Three treatises . The first concerning art. The second music, painting, and poetry. The third happiness

London: printed for H. Woodfall, jun. For J. Nourse; and P. Vaillant, 1744
8vo: π2 B–Z8 2A4 (–2A4), 181 leaves, pp. [4] 357 [1]. Stubs between leaves G5 and 6, I7 and 8, Q6 and 7 and S6 and 7 but it is not clear which leaves are cancelled.
Condition: 201 x 120mm.
Binding: Contemporary gilt ruled calf, red lettering piece, sprinkled edges. A little wear, joints cracked but sound.
Provenance: Earls of Portsmouth with engraved bookplate of the second Earl (Franks F.30719).
First edition. Later editions were published in 1765, 1772, 1783 and 1792.

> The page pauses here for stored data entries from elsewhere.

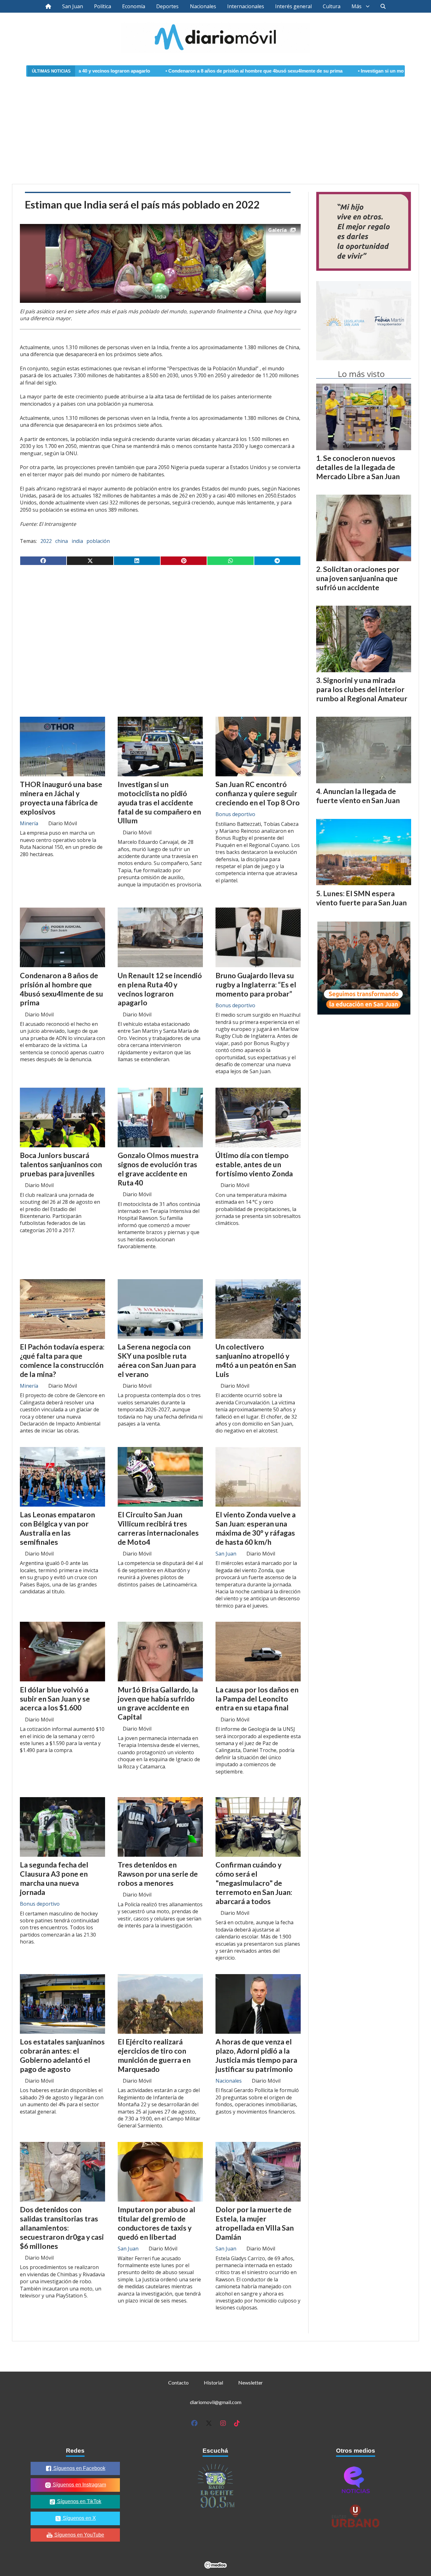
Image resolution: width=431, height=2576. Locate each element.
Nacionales (203, 6)
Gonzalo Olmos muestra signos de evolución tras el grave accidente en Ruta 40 (158, 1169)
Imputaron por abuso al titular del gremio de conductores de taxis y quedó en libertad (156, 2223)
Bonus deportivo (235, 814)
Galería (277, 229)
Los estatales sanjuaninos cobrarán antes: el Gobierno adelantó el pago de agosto (62, 2055)
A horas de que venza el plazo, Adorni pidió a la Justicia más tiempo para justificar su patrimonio (256, 2055)
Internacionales (245, 6)
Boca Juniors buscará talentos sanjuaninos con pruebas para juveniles (61, 1164)
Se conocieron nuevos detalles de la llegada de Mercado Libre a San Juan (358, 467)
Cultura (331, 6)
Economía (133, 6)
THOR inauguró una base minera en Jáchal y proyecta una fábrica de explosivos (61, 798)
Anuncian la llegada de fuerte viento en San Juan (358, 796)
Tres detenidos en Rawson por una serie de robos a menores (158, 1873)
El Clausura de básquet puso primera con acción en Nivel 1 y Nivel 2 (158, 2410)
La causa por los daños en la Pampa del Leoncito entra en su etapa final (257, 1698)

Bibliography: ESTC t70375; Alston III, 846.
£350

This contains the important ‘Essay on happiness’. It was the first publication of ‘Hermes Harris’ and widely read in its time, though denigrated by later commentators. Probyn points out that Harris never recovered from Samuel Johnson's attack, calling him ‘a sound sullen scholar ... a prig and a bad prig’. The problem was Harris’ unfashionable adherance to Greek and Roman philosophy and rejection of the philosophy of Lock and empiricism: Harris rejected ‘Air-Pumps and ‘Electrical Apparatus’. The most important of the three treatises is the third, his ‘Essay on Happiness’. ‘Its essential thesis is that happiness is synonymous with “the sovereign good”, which in turn is synonymous with “rectidude of conduct”; each of these is defined collectively as the attempt “to live perpetually selecting, as far as possible, what is congruous to nature, and rejecting what is contrary; making our end that selecting and that rejecting”. Thus happiness is not a conclusion but a process; not, in the end, an achievable state, but an ideal which we would be “fools” to neglect.’ (Probyn p. 260).

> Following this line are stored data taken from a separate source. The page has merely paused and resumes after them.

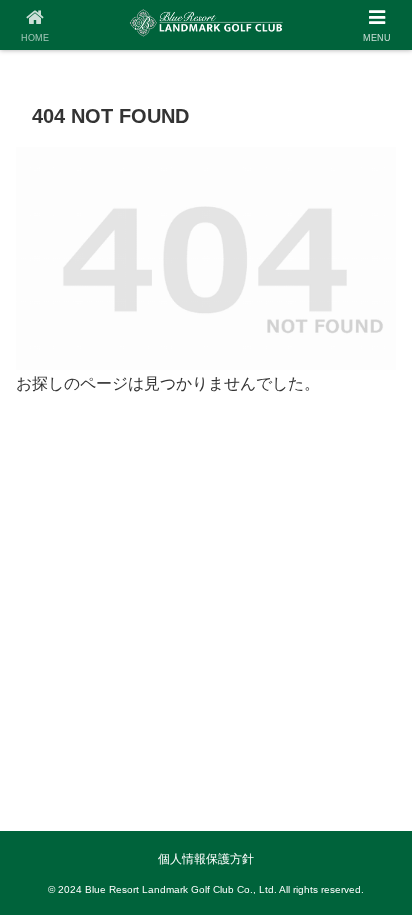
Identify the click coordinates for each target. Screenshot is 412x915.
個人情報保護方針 (206, 859)
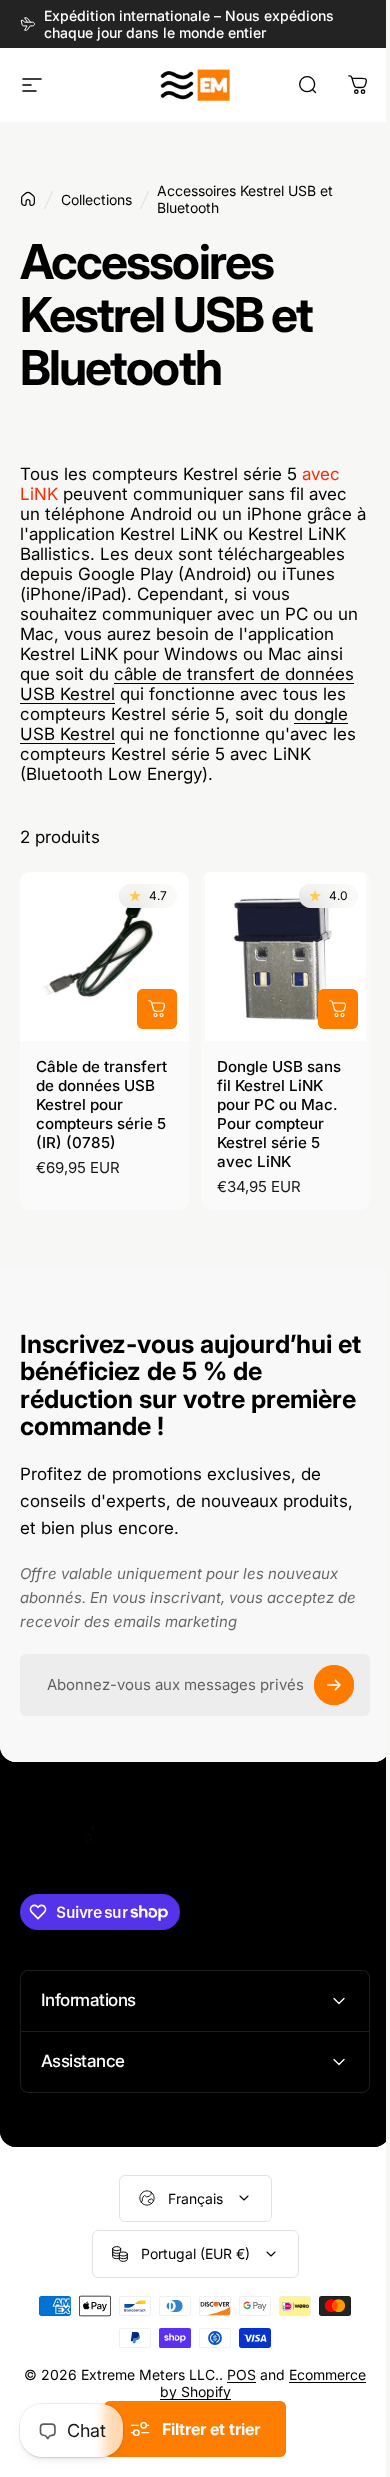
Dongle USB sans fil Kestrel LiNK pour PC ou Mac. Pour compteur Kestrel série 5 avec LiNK (279, 1114)
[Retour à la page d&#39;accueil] (28, 199)
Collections (96, 199)
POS (274, 2386)
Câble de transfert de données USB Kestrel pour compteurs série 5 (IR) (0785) (101, 1104)
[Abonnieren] (334, 1685)
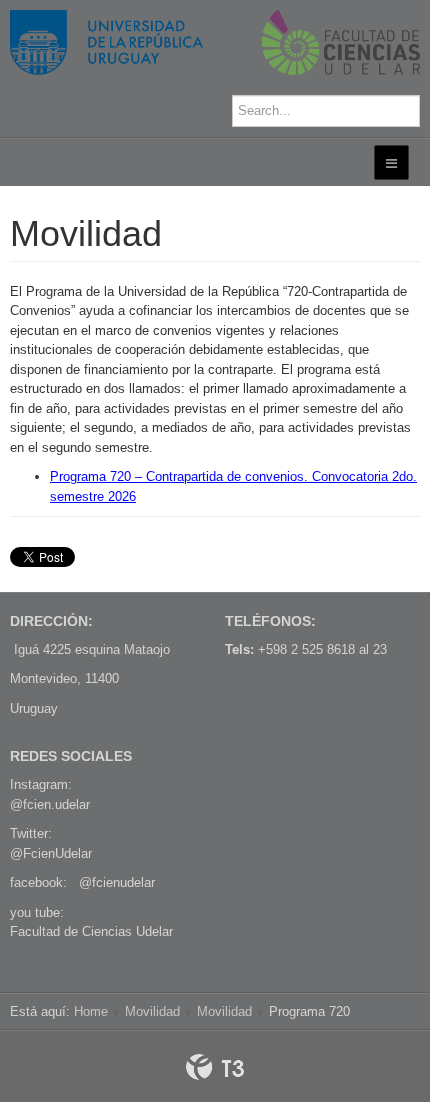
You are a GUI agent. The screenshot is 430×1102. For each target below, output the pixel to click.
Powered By (215, 1067)
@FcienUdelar (51, 853)
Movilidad (152, 1011)
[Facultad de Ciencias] (215, 42)
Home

‘The first treatise, “Concerning Art, A Dialogue,” avoids the commonplace mimetic theories and introduces into English critical discussion of the important aesthetic distinction between energy (energeia) and work (kinesis) derived from Aristotle's Nichomachean Ethics. “A Discourse on Music, Painting, and Poetry” is notable for the supreme position allotted to poetry and for its praise of the musical-verbal symbiosis achieved in the Handelian oratorio. “Concerning Happiness, A Dialogue” urges the primacy of imagination as a mode of intellection.’ (Dictionary of eighteenth-century British philosophers.)
Literature: Clive T. Probyn, ‘Johnson, James Harris, and the Logic of Happiness’, The Modern Language Review 73 (1978) 256–266.